Nicolás Guillén

Nicolás Guillén

Nicolás Cristóbal Guillén Batista (10 July 1902 – 16 July 1989) was a Cuban poet, journalist, political activist, and writer. He is best remembered as the national poet of Cuba.

Guillén was born in Camagüey, Cuba. He studied law at the University of Havana, but he soon abandoned a legal career and worked as a typographer and journalist.

His poetry was published in various magazines from the early 1920s and his first collection, Motivos de son, appeared in 1930. West Indies, Ltd., published in 1934, was Guillén's first collection of poetry with political implications. Cuba's dictatorial Machado regime had been overthrown in 1933, but political repression in the following years intensified. In 1936, with other editors of Mediodía, Guillén was arrested on trumped-up charges, and spent some time in jail. In 1937 he joined the Communist Party and made his first trip abroad–to attend a Congress of Writers and Artists in Spain. During his travels in the country he covered Spain's Civil War as a magazine reporter.

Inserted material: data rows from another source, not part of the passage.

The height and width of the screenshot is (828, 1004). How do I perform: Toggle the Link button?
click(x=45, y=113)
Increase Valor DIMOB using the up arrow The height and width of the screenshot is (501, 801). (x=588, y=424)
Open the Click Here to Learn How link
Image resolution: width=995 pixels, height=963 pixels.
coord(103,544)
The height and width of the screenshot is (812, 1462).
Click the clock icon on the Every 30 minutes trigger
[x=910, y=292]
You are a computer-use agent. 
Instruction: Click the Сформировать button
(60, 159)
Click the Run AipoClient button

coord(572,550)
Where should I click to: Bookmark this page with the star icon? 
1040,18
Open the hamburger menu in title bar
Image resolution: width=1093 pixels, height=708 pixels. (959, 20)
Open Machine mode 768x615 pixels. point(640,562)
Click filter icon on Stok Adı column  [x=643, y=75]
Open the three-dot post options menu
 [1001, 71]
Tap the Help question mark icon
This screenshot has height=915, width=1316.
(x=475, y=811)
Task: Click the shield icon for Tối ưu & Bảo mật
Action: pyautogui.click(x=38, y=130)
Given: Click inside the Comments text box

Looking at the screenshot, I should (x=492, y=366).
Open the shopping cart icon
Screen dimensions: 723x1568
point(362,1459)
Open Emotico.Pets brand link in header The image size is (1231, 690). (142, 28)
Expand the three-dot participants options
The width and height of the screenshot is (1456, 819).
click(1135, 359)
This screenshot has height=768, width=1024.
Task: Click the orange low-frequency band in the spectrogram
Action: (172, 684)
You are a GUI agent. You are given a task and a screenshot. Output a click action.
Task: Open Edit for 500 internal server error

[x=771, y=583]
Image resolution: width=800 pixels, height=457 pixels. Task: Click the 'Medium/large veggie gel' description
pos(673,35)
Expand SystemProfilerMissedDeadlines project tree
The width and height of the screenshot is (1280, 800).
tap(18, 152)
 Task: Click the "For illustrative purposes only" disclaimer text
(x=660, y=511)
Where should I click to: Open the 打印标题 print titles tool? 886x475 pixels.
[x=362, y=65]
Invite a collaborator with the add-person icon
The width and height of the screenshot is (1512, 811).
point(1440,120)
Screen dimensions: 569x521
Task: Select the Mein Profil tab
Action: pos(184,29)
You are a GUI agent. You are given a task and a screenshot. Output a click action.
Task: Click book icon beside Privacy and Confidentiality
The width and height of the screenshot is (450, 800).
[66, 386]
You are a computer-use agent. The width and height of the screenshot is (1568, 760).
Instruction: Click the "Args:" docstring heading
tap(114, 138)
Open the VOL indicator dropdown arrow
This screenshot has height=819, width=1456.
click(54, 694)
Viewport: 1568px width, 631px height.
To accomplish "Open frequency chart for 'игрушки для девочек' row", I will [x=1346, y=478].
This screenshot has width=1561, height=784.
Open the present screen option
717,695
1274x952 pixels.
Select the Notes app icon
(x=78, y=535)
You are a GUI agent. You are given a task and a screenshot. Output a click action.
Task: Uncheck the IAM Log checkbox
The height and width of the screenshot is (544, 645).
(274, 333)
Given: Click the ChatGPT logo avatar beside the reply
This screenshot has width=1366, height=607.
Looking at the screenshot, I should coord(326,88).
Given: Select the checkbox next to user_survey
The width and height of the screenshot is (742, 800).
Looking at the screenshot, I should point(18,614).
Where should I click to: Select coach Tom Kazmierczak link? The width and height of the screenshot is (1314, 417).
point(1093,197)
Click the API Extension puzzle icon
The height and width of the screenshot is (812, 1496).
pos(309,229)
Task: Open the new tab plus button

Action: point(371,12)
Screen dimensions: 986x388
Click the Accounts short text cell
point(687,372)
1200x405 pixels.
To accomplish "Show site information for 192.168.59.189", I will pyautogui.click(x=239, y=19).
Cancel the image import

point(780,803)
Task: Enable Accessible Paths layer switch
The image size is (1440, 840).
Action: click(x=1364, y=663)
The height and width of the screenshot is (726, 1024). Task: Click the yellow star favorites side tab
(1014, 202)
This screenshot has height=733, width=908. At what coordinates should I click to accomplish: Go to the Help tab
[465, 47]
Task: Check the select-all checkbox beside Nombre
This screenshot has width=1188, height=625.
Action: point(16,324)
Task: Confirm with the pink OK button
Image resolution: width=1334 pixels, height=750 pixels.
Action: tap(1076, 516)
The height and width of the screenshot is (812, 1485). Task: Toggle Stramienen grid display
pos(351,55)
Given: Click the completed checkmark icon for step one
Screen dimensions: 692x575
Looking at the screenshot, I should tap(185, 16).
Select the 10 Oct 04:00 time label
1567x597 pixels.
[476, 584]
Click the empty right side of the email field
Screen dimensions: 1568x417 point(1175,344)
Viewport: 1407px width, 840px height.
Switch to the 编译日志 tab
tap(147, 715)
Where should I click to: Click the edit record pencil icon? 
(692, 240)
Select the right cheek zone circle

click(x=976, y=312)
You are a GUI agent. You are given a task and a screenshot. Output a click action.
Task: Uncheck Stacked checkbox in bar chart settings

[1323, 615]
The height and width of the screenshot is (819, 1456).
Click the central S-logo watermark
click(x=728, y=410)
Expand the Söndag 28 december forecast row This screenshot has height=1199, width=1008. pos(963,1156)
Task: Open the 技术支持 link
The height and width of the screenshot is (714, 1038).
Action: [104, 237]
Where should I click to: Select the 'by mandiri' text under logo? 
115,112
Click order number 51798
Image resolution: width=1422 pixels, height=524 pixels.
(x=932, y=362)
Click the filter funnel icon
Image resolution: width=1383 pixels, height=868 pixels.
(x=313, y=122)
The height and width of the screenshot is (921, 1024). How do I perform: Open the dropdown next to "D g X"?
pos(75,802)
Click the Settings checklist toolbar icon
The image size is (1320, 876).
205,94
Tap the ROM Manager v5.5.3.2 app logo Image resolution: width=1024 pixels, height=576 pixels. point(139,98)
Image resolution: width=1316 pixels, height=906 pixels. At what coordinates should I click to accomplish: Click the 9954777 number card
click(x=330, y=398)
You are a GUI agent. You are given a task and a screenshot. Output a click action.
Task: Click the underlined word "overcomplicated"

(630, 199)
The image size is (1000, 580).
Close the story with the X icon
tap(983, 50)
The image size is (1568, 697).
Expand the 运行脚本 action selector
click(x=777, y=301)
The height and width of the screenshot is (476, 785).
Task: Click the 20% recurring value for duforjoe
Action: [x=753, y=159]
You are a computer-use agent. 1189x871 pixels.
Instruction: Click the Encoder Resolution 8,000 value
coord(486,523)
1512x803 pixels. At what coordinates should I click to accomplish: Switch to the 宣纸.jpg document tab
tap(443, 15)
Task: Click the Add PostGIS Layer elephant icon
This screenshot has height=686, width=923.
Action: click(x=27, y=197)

Guillén returned to Cuba via Guadeloupe. He stood as a Communist in the local elections of 1940. The following year he was refused a visa to enter the United States, but he travelled widely over the next twenty years – in South America, China and Europe. Guillén's poetry was increasingly becoming imbued with issues of cross-cultural Marxist dialectic. He was prevented by the Batista government from entering Cuba in 1953, but was welcomed back by Fidel Castro after the revolution, becoming appointed president of the Unión Nacional de Escritores de Cuba–the National Cuban Writers' Union–in 1961. He also wrote some evocative and poignant poetry highlighting social conditions, such as "Problemas de Subdesarrollo" and "Dos Niños". He was awarded the Stalin Peace Prize in 1954, which was later renamed for Lenin under de-Stalinization and also the Laureate Of The International Botev Prize in 1976.

Nicolás Guillén died in 1989 at age 87 and was buried in the Colon Cemetery, Havana. His nephew was experimental Cuban filmmaker Nicolás Guillén Landrián (1938–2003).